## Results Illustrating the Utility of the Conditional Distribution Representation

**The previous section introduced a** new way of representing information derived from remotely sensed data. Rather than explicitly extracting the quantity of interest – in this case, the proportion of a sub-pixel’s area covered by cereal crops – the new approach extracts a probability distribution that describes how consistent different values of the quantity of interest are with the reflectance that was observed. This new way of representing information extracted from remotely sensed data offers a wide range of benefits, which are discussed in this section, and fall under three headings, visualization, combination, and propagation.

### Visualization

**One of the most important benefits** of representing estimated quantities as probability distributions is that the information about them that is contained in the remotely sensed data can be expressed fully.
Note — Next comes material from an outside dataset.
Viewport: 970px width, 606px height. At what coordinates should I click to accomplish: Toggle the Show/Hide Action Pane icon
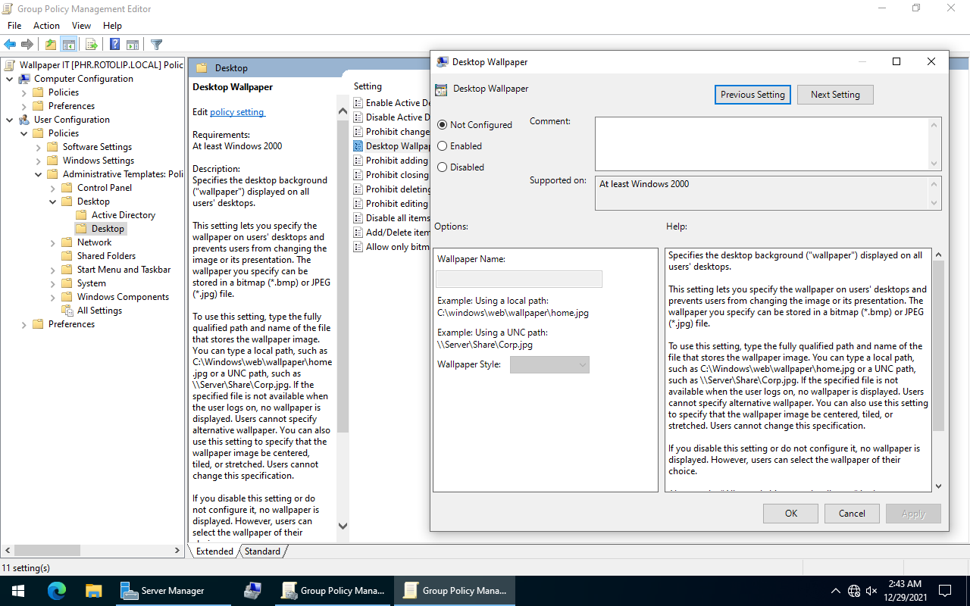click(x=133, y=45)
For example, the information in the distribution in Figure 4.15 would, in a more conventional representation, be approximated by the distribution’s mean, or at most, its mean and variance. Clearly, this results in almost all of the detailed information in the distribution, and hence in the remotely sensed data from which it was derived, being lost.

**One problem with the representation is that** although it provides detailed information about the different possibilities as to the sub-pixel composition of individual pixels, in itself, it is inappropriate for the representation of synoptic information for large numbers of pixels at once. This problem can be overcome, however, by summarizing the distributions associated with individual pixels by their means and variances, both of which can be efficiently calculated using the formulae provided in Bishop (1995), and can be used to form images, as shown in Figures 4.16 and 4.17.
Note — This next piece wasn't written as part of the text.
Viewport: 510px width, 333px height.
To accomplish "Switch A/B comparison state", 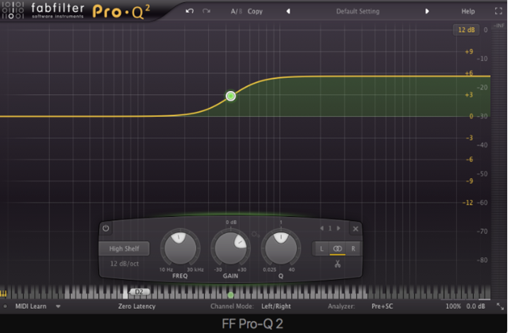I will 235,11.
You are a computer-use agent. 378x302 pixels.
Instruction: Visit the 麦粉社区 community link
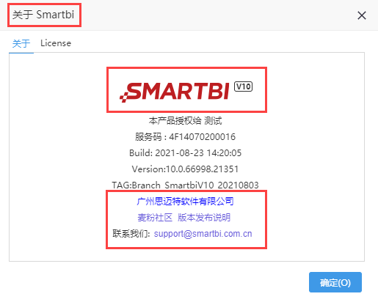point(155,217)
**The distribution means provide useful** synoptic information because it is the estimate of the quantity of interest that minimizes mean squared error measured over the probability distribution and, in this sense, is the single value that summarizes it most accurately. The variance is useful because it provides information on how well the mean summarizes the distribution. A variance close to zero, for example, means that the entire probability distribution is centred close to a single point – its mean -which thus describes the distribution very well, as shown in Figure 4.18. A distribution with large variance, however, contains substantial probability mass away from its mean, indicating that the mean itself inadequately summarizes the range of values of the quantity being estimated, as shown in Figure 4.19.
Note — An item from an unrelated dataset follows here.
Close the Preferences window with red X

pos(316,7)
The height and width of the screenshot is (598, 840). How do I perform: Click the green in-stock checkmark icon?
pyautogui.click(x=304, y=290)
**Figure 4.16 The means of the distributions estimated by the MDN can be represented as images, and provide a convenient way of summarizing the information that they contain**

**Figure 4.17 The variances of the distributions estimated by the MDN can also be represented as images and provide a useful indication of how well the distributions are summarized by their means. Lighter pixels are associated with distributions that have large variances, and hence provide little information about sub-pixel composition. It is interesting to note that these occur mainly for mixed pixels along field boundaries where the PSF is expected to have a significant impact**

**Figure 4.18 In a distribution with small variance, nearly all the probability mass occurs close to the distribution’s mean. This indicates that, in most pixels, the class that the distribution was estimated for will occupy a proportion of the sub-pixel area very close to the distribution’s mean. In the above example, the distribution’s mean is represented by the solid vertical line, and its variance by the dashed lines**

**Figure 4.19 In a distribution with large variance, much of the probability mass occurs far from the distribution’s mean, making it a poor guide as to what proportions can occur. In the above example, the distribution’s mean is represented by the solid vertical line, and its variance by the dashed lines. It should be noted that, although the distribution’s mean is 0.5, proportions close to 0.5 are unlikely to occur, and those close to 0.0 and 1.0 can be expected to be far more common**

**When the probability distribution** associated with a pixel has large variance, it is likely that a direct visualization of the entire distribution is likely to yield extra useful information. This concept is illustrated in Figure 4.20, where the distribution for a pixel with a large variance has been represented explicitly.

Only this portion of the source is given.